The Mudcat Café TM
Thread #122336   Message #2684059
Posted By: Nerd
20-Jul-09 - 04:38 PM
Thread Name: Origins: Scarborough Fair / Robert Westall
Subject: RE: Origins: Scarborough Fair / Robert Westall
This is all interesting. I don't have much to say to the original question, except that I am as certain as it is possible to be about these things that Westall's verses were made up by him or someone else who wished to connect this song to witchcraft, and do not represent any historical connection with witchcraft.

Paul and Steve, as you both no doubt know, there are many possible "solutions" to the symbolism in such songs. In the related "Riddle Song" or "Captain Wedderburn's Courtship," the "cloth with no needlework, weaving, etc" appears to be (not to be indelicate), a woman's pubic hair, just as the "winter fruit that in December grew" is the male member. Thus "my father had some winter fruit that in December grew, my mother had a mantle, that warp nor weft went through...."

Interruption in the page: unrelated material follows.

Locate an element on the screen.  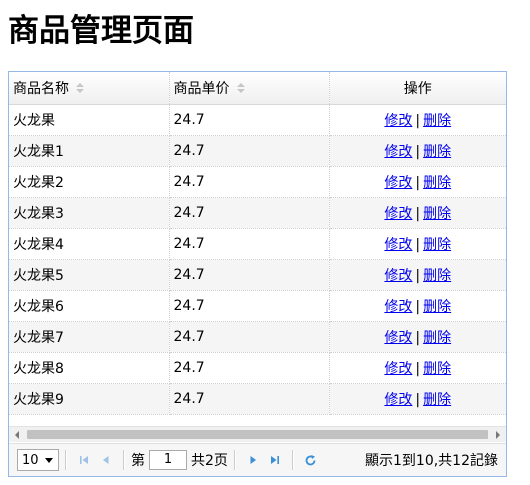
table-row: 火龙果4 24.7 修改 | 删除 is located at coordinates (258, 244).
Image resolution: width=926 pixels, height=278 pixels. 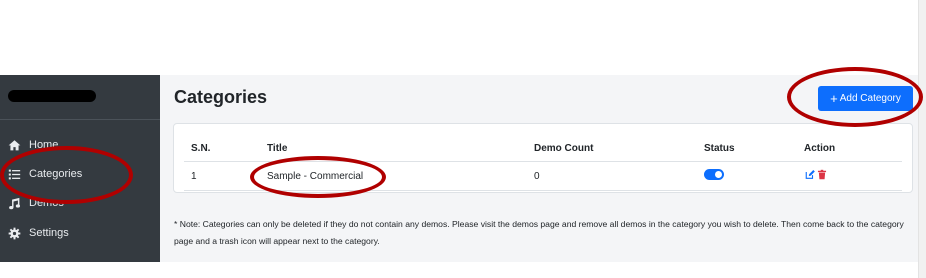 I want to click on gear-icon, so click(x=14, y=233).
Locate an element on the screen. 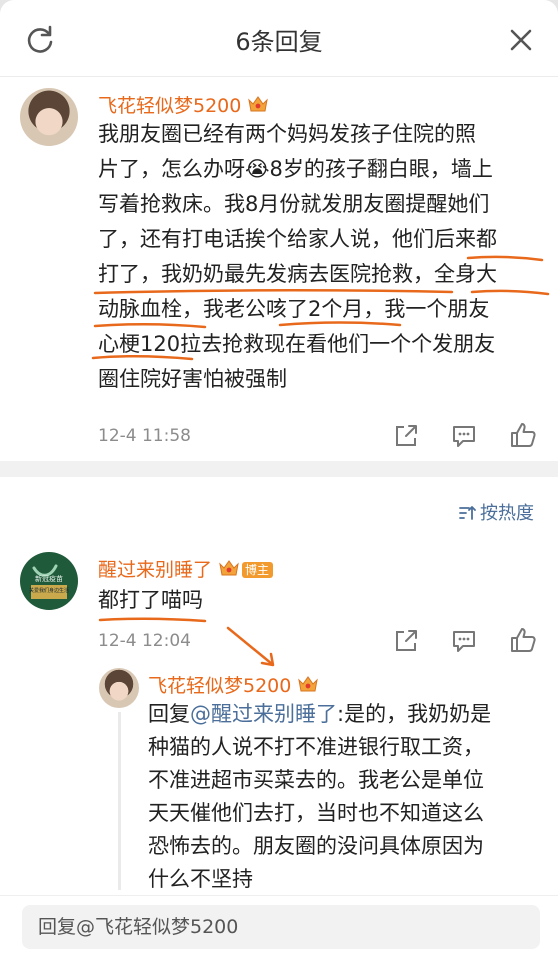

In that song, as Steve G points out, the symbolism is not so hidden; many members of the traditional community singing the song would understand it. Barre Toelken's essay on this showed that in North Carolina, many of the riddles in the "riddle song" existed in oral tradition separately from the song, and many adults knew them ("Q: What is deeper than the sea? A: Vagina--it can't be fathomed!")

In Toelken's words:

In A, verse 12, the lady asks for "winter fruit that in December grew," and for "a silk mantil that waft gaed never through." Both of these, phrased as conundrums and with certain simple but vivid differences in terminology, were current among rural men in Buncombe County, North Carolina, in the summer of 1953, and there seems to be no reason to believe they are anything but traditional. Their proper answers were, respectively, "penis" or "baby," and "pubic hair." The "Cambric Shirt" can thus be seen in the same way; his asking the girl to present him with a garment that is not stitched or hemmed can be seen as a request to "show me yours." But, as Paul says, it also has overtones of the shroud, and Toelken found those similarities to be present in oral tradition too.

In general, how "Magickal" The Elfin Knight is is hard to say. On the one hand, it clearly contains magic in its very conception; a visitor from elfland. On the other hand, the specific tasks (acre of land between water and strand, shirt without sewing, sow a field with one peppercorn, etc) are the typical kinds of impossible tasks found in folktales. In the folktale context, the specific tasks don't seem to be THAT important symbolically, so that different versions of the same tale will often have quite different tasks. The important thing is that they are impossible and can only be solved either with magical help (which is then provided), or by extraordinary effort and cleverness (which the hero demonstrates).

In most versions of "The Elfin Knight," the girl simply sets equally impossible tasks in return, a plot that exists in folktales as well. That way, no-one actually has to perform any tasks at all!

In this particular story, since what seems to be at stake is the girl's maidenhead (mentioned at the end of the oldest versions), I would think a sexual connotation more likely than a connotation of death--however, given the similarities between "faerie" and "limbo/purgatory" that we see in such stories as "Tam Lin," the death idea could be present as well. Toelken's take is that many of the riddles are ambiguous in exactly this way, and can be interpreted as about either sex or death. He states that ambiguity is the most essential characteristic of many versions of this ballad, and points to one Ozark version as an example, a version that ends (as many traditional versions do) with the girl posing her own tasks and then saying "if you do all that, then you can have your Cambric shirt." In Toelken's words:

instead of carrying the story out to a stated conclusion, "The Cambric Shirt" focuses the listener's concentration on the ambiguities themselves in such a way that he hears the girl say no, but realizes that she means yes. He sees that if the young man succeeds in doing properly the tasks she outlines for him, he will have had his "Cambric Shirt" in the process.

This essay, by the way, was published in the journal Western Folklore in 1966, then revised almost thirty years later as a chapter in Toelken's book Morning Dew and Roses. It's an outstanding contribution to the literature on this ballad, from an outstanding scholar.